Please keep pictures out of the copy, and print exactly the lines from the one containing "Given: Click the 取消 button in the form" through the end of the records.

━━ Material provided

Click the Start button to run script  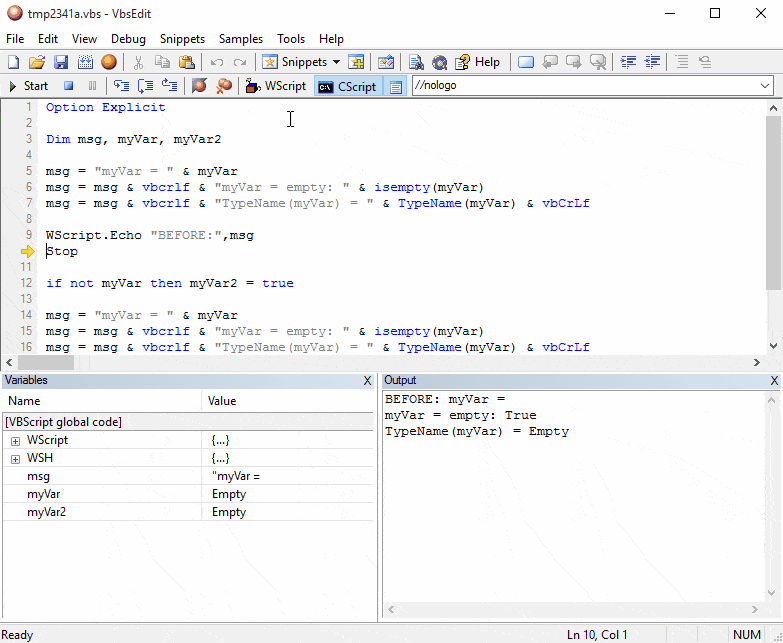point(28,86)
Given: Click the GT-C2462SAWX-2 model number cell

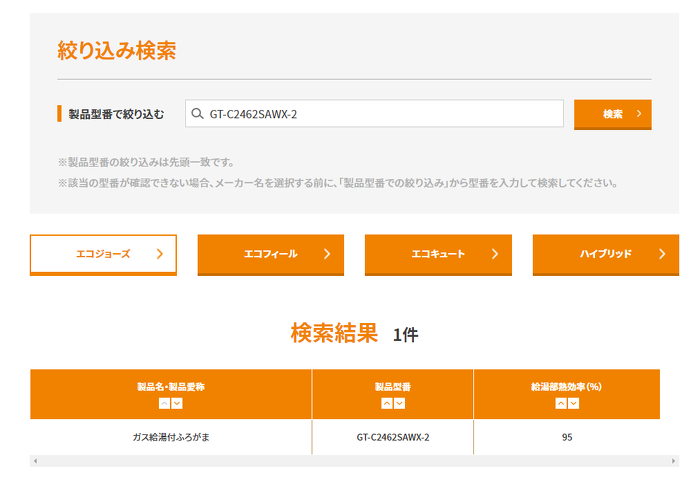Looking at the screenshot, I should [392, 437].
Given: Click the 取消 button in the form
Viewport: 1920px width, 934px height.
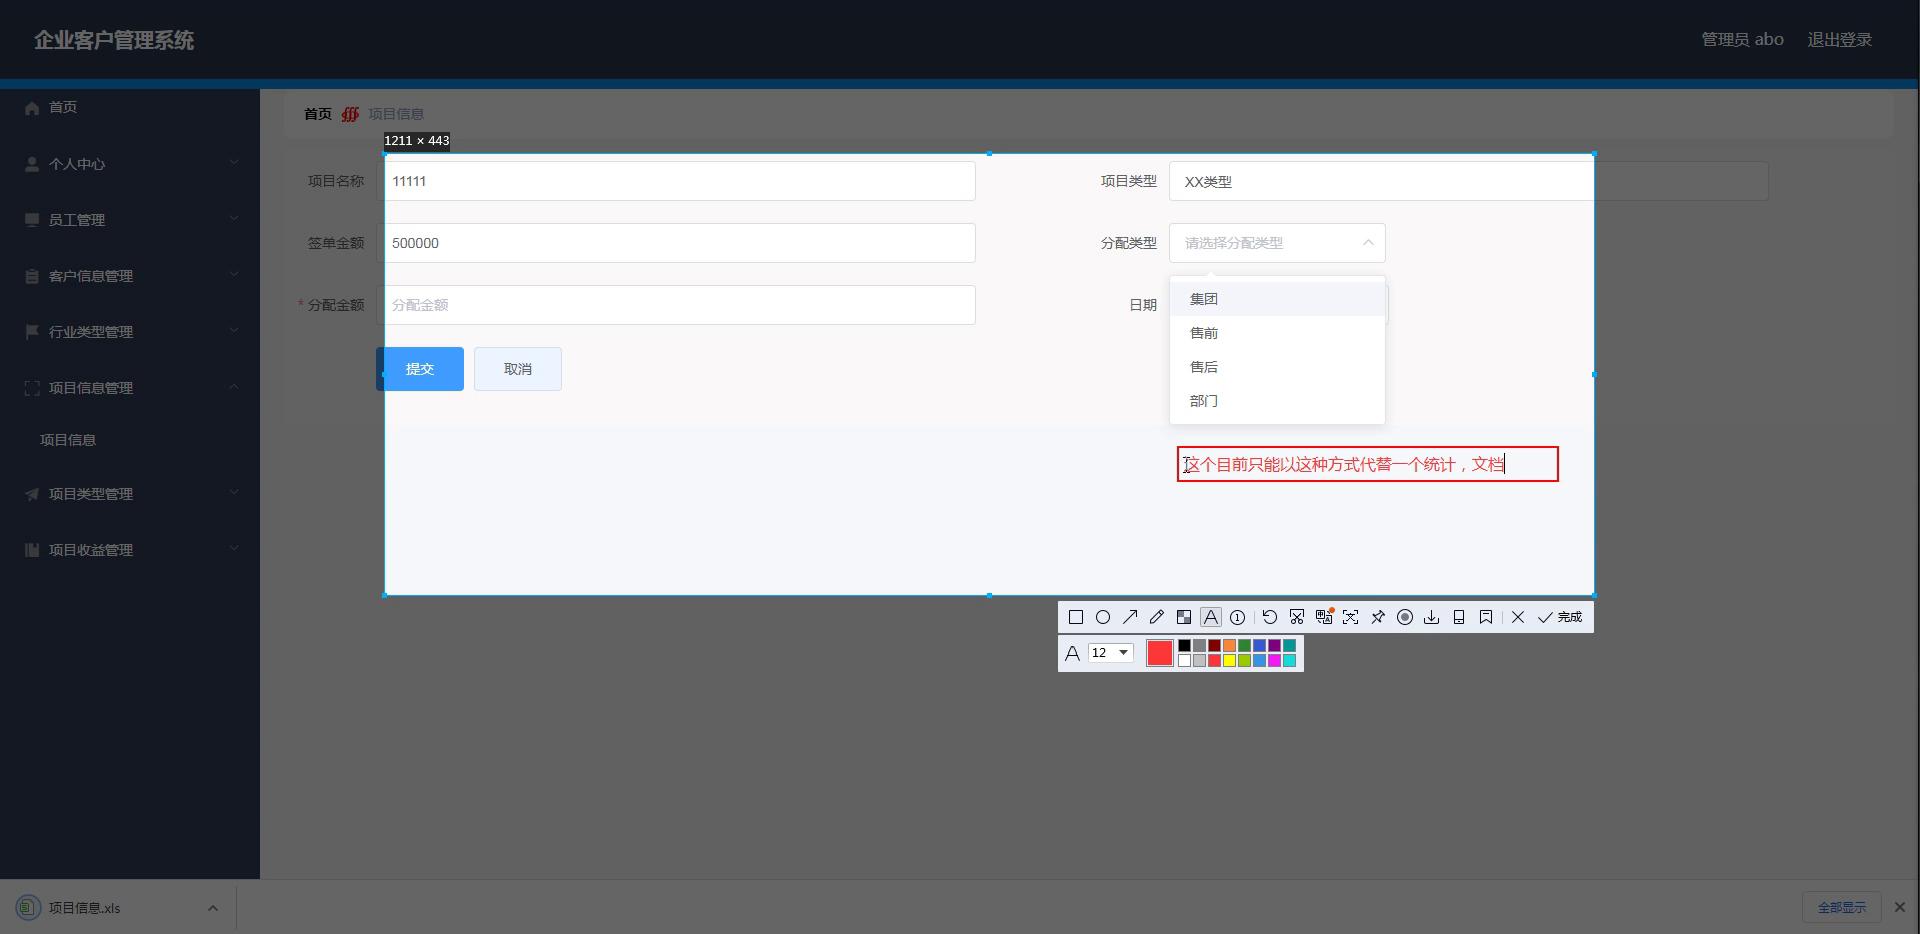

━━━━

◆ Exercise answer ◆
Given: Click the 取消 button in the form
Viewport: 1920px width, 934px height.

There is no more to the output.